This package provides a function-based API for filtering collections of heterogeneous, nested dictionaries or complex objects. It has 100% test coverage.
At the core of the API is the q_filter
function, which is like
the built-in filter
function, but take any number of predicate functions
rather than just one.
The remainder of the functions in this package are used to construct predicates that evaluate items or attributes within filtered objects.
Inspired by the more class-based QueryableList.
This package is best suited to nested, heterogeneous data that one might find in a serialised HTTP response body.
pip install query-filter
In the next few examples, we'll be filtering a typical response from boto3
,
the python client for Amazon Web Services.

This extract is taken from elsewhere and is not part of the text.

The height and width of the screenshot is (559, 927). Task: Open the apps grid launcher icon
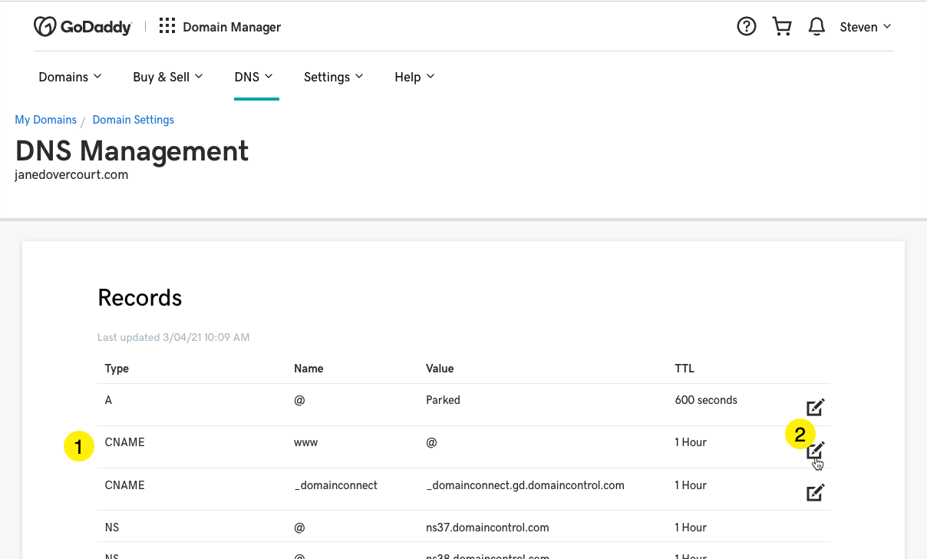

If we want to get data that have AssociatePublicIpAddress
set to True
, we can do the following:
>>> from query_filter import q_filter, q
>>> results = q_filter(
versions_data["LaunchTemplateVersions"],
q["LaunchTemplateData"]["NetworkInterfaces"][0]["AssociatePublicIpAddress"]
)
>>> results
<filter at 0x7f3515cba240>
>>> list(results)
[{'CreateTime': datetime.datetime(2017, 11, 20, 12, 52, 33),
'DefaultVersion': True,
'LaunchTemplateData': {'ImageId': 'ami-aabbcc11',
'KeyName': 'kp-us-east',
'NetworkInterfaces': [{'AssociatePublicIpAddress': True,
'DeleteOnTermination': False,
'DeviceIndex': 0,
'Groups': ['sg-7c227019'],
'SubnetId': 'subnet-7b16de0c',
'PrivateIpAddress': '80.141.44.12'}],
'UserData': ''},
'CreditSpecification': {'CpuCredits': 'standard'},
'CpuOptions': {'CoreCount': 1, 'ThreadsPerCore': 2},
'LaunchTemplateId': 'lt-068f72b72934aff71',
'VersionNumber': 1}]
The filter above doesn't use == True
but rather checks
the truthiness of the "AssociatePublicIpAddress"
key's value.
The equivalent generator expression for a simple query likes this is less readable.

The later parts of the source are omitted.